24. The method of claim 23, wherein the first request is determined by the policy control function entity based on a second request received from a multicast/broadcast services function entity for the multicast/broadcast services function entity to request a start of a multicast/broadcast services session to the policy control function entity.

25. The method of claim 24, wherein the second request comprises at least the fourth identification, an identification of the first type session management function entity, information of at least one data flow corresponding to the multicast/broadcast service, a quality of service requirement of the at least one data flow, and an identification of the multicast/broadcast service session.
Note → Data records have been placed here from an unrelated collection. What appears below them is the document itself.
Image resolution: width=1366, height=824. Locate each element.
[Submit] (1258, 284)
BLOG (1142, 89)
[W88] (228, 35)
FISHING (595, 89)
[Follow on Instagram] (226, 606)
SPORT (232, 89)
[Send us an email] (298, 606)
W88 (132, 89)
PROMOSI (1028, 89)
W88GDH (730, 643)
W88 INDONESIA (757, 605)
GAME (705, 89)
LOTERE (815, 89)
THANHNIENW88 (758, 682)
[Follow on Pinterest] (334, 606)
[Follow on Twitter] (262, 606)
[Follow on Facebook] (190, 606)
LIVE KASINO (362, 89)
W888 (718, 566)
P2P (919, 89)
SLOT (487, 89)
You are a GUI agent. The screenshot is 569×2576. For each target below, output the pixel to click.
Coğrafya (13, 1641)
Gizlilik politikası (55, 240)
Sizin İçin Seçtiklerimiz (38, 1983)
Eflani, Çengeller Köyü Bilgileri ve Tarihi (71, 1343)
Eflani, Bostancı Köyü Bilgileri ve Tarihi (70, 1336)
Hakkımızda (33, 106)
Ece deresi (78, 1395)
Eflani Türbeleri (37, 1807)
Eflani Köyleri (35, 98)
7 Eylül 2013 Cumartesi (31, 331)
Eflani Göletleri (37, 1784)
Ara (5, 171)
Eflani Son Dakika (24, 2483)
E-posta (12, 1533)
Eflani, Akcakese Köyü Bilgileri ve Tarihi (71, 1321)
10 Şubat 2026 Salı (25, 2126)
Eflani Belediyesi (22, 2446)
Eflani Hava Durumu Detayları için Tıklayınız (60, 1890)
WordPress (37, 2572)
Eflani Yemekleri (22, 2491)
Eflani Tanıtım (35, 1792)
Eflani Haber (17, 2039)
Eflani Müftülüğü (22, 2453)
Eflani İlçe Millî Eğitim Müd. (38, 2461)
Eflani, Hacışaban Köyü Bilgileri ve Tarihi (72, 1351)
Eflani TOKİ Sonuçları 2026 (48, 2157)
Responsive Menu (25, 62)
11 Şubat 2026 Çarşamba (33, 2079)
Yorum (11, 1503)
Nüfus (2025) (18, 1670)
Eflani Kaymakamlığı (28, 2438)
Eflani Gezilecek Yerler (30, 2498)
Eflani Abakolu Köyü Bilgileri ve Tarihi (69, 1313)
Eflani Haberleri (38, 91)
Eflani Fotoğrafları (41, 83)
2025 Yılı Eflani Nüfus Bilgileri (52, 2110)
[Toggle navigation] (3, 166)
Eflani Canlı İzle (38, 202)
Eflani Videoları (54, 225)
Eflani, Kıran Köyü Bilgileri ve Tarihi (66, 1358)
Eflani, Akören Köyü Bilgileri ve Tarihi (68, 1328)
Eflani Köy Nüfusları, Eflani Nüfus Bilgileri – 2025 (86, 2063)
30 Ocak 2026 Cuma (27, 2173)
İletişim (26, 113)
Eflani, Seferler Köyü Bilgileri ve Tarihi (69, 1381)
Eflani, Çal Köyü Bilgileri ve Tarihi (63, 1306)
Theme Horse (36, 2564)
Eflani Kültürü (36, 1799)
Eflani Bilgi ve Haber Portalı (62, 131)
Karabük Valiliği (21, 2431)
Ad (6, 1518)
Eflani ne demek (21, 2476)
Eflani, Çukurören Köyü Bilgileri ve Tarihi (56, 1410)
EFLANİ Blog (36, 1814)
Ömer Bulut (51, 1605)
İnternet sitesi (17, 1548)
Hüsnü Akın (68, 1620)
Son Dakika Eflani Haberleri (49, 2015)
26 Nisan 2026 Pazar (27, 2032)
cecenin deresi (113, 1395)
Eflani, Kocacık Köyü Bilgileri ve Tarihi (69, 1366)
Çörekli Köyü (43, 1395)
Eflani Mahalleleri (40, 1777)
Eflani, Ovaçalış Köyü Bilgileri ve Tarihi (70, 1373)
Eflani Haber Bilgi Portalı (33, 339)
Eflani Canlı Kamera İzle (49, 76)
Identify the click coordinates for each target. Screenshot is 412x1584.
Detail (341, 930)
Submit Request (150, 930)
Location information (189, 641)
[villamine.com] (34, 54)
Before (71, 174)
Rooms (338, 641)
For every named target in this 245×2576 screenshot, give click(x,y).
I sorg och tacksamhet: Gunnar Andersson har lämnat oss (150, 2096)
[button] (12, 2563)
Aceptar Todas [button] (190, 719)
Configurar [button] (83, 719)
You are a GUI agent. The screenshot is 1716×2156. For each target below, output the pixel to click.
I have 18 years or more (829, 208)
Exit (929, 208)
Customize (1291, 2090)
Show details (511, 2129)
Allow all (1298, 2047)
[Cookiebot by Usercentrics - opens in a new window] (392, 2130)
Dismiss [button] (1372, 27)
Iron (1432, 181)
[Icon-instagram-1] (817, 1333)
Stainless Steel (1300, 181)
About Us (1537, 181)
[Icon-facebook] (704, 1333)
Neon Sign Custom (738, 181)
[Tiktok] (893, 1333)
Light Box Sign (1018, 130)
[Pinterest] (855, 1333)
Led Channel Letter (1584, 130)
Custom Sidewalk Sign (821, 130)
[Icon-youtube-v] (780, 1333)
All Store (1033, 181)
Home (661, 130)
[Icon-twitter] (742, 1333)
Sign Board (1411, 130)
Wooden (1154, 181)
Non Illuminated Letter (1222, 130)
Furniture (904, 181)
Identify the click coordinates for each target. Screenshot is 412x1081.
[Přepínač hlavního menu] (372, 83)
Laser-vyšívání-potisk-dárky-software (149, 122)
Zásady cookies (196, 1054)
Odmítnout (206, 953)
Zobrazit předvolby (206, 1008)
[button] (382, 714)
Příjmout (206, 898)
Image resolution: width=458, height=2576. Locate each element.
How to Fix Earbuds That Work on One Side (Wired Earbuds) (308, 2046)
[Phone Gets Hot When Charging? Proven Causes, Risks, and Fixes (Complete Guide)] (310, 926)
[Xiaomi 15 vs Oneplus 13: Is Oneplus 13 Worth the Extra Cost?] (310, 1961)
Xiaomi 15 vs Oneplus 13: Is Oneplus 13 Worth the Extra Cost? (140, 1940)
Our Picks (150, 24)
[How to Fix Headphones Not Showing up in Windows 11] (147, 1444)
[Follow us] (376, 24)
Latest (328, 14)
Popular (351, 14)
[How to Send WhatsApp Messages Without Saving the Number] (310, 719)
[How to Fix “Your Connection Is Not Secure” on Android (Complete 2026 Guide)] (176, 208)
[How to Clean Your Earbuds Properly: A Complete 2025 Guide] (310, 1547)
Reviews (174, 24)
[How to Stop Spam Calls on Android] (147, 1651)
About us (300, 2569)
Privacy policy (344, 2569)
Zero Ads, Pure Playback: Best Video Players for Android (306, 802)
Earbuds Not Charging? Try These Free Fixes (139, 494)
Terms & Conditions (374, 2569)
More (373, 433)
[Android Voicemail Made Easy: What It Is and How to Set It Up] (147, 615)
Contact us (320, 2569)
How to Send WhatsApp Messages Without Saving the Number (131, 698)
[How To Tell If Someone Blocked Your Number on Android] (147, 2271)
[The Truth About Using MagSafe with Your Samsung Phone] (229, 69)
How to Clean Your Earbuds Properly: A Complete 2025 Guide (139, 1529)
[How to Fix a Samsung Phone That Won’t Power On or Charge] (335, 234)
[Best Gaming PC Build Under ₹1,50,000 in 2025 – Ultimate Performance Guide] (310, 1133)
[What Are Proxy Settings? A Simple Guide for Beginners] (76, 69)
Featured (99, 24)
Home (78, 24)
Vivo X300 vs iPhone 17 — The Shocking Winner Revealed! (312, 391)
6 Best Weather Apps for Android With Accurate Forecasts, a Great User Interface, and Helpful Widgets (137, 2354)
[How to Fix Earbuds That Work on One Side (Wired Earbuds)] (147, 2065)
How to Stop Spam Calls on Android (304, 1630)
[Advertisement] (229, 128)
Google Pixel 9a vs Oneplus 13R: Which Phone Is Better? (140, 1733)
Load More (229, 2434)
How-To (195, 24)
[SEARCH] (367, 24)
26. The method of claim 25, wherein the policy control function entity is determined by the multicast/broadcast service function entity based on an identity of the first type session management function entity.

27. The method of claim 24, wherein the second request is determined by the multicast/broadcast service functional entity according to a third request received from a network open functional entity or a first type of application functional entity, the third request being for the network open functional entity or the first type of application functional entity to request a start of a multicast/broadcast service session to the multicast/broadcast service functional entity.

28. The method of claim 27, wherein the third request comprises at least the fourth identification, information of at least one data flow corresponding to the multicast/broadcast service, quality of service requirements of the at least one data flow, and an identification of the multicast/broadcast service session.

29. The method of claim 27, wherein the third request is determined by the network open function entity according to a fourth request received from the first type application function entity, the fourth request being for the first type application function entity to request a start of a multicast/broadcast service session to the network open function entity.

30. The method of claim 29, wherein the fourth request comprises at least the fourth identification, an identification of at least one multicast/broadcast service functional entity, information of at least one data flow corresponding to the multicast/broadcast service, a quality of service requirement of the at least one data flow, and an identification of the multicast/broadcast service session.

31. The method of any of claims 23 to 30, wherein any of the first request, the second request, the third request, and the fourth request further comprises an aggregate maximum rate corresponding to the multicast/broadcast service.

32. The method of claim 23, wherein the conducting the multicast/broadcast service session according to the first request comprises:

and generating a service quality flow identification, a service quality configuration file and a service quality execution rule corresponding to each data flow according to the service quality rule of each data flow.

33. The method of claim 32, wherein the conducting the multicast/broadcast service session according to the first request further comprises:

selecting a first type user plane functional entity according to the fourth identifier, wherein the first type user plane functional entity supports multicast/broadcast services;

sending a fifth request to the selected first type of user plane functional entity, wherein the fifth request is used for establishing transmission resources of the multicast/broadcast service session; and

obtaining a response to the fifth request from the selected first type user plane function entity, the response to the fifth request comprising a second tunnel multicast address allocated by the selected first type user plane function entity for transmitting service data corresponding to the multicast/broadcast service, and a sixth identification corresponding to the second tunnel multicast address, wherein the second tunnel multicast address is used for multicast tunnel transmission between network entities, and the sixth identification is used for identifying a transmission tunnel of the multicast/broadcast service.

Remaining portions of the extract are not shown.